• _RECORDS_
......

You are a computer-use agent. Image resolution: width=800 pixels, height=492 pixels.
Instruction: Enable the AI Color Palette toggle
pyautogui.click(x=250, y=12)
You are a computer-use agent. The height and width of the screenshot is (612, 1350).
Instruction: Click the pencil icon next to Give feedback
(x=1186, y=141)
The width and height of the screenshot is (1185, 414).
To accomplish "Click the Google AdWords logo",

......

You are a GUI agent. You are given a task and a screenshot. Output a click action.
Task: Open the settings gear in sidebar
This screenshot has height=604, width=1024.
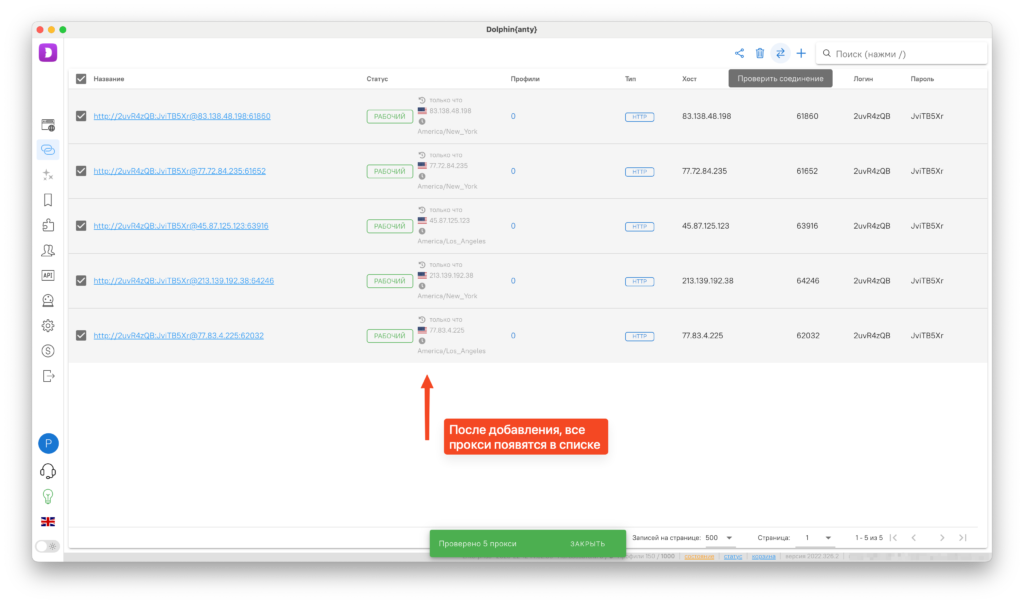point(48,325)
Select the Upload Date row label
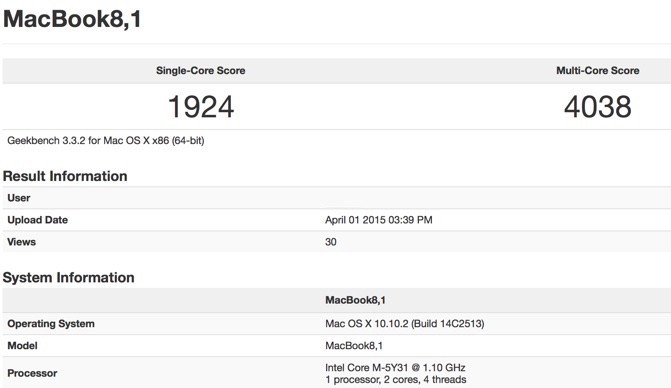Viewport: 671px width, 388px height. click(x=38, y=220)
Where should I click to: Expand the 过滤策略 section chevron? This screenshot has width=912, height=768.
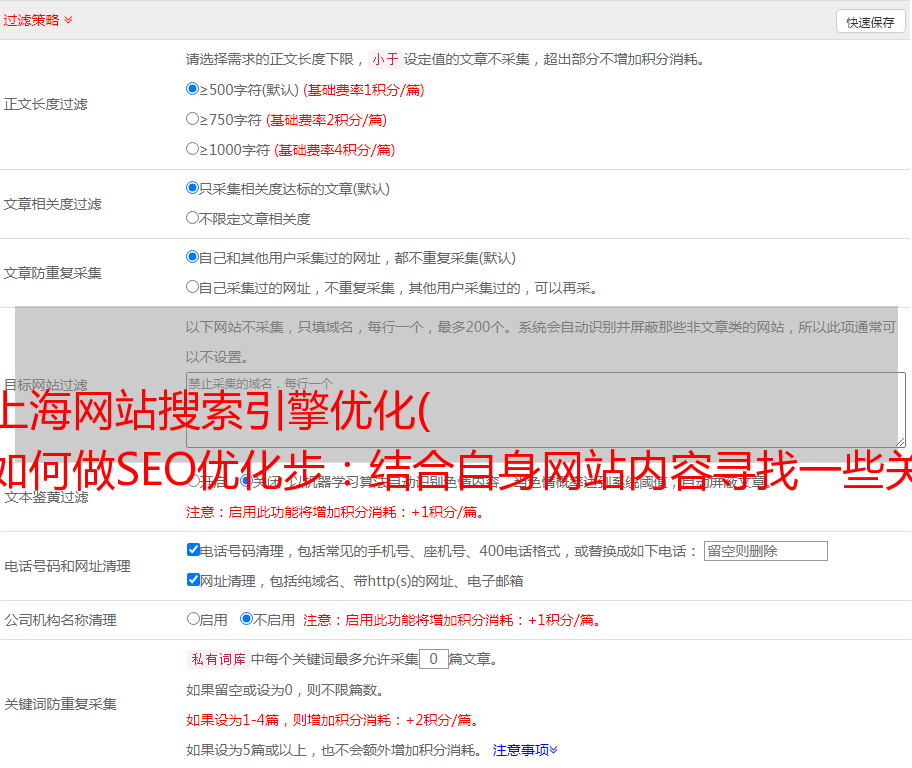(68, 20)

......

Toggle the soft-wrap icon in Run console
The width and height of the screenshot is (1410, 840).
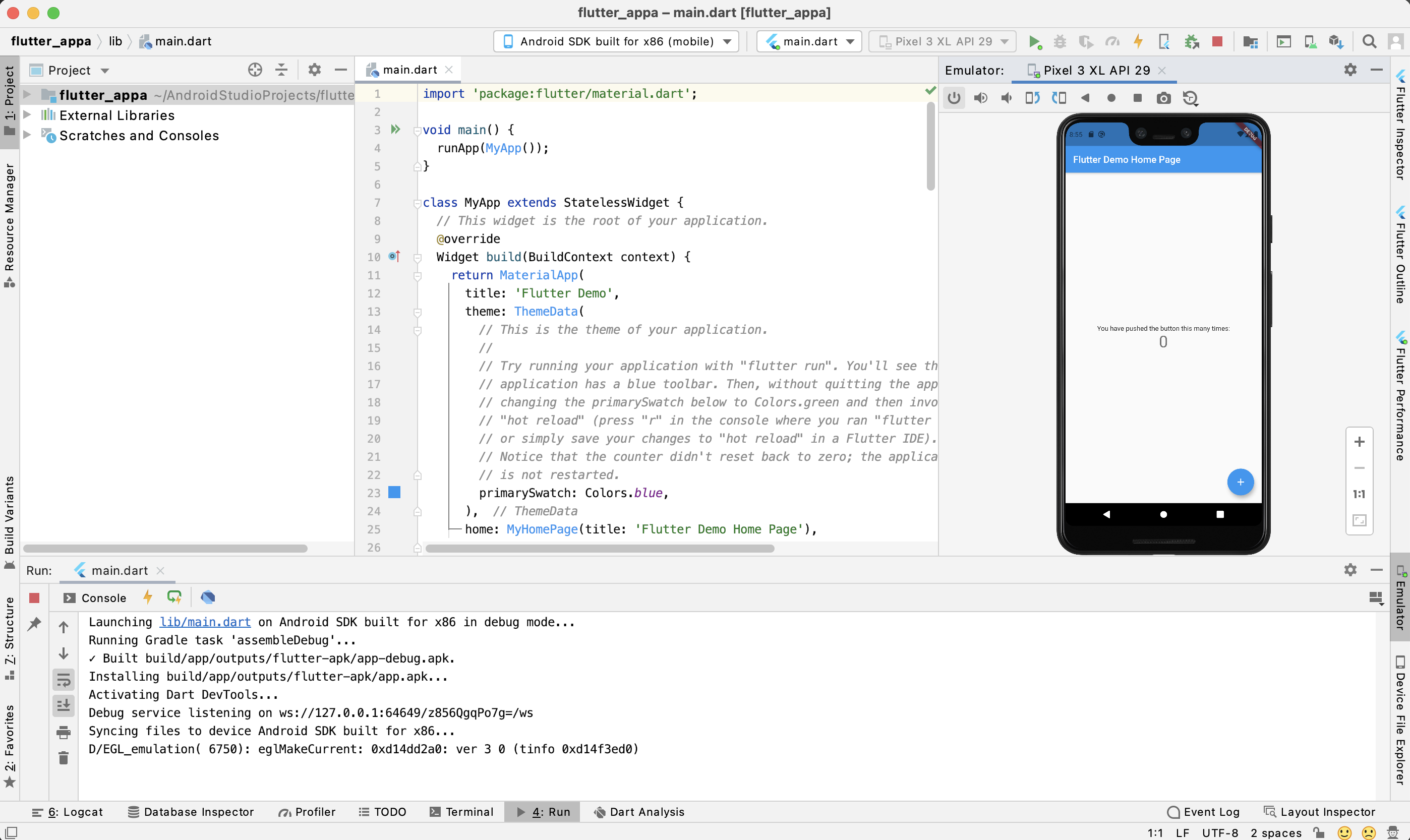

......

• _EXERCISE OBJECTIVE_
Rewrite the stretch of the records from the line containing "The width and height of the screenshot is (1185, 414)." through the line containing "the Google AdWords", swapping "logo" for "wordmark" and leaving everything else unchanged. Give only those lines.

• _THE REPLY_
The width and height of the screenshot is (1185, 414).
To accomplish "Click the Google AdWords wordmark",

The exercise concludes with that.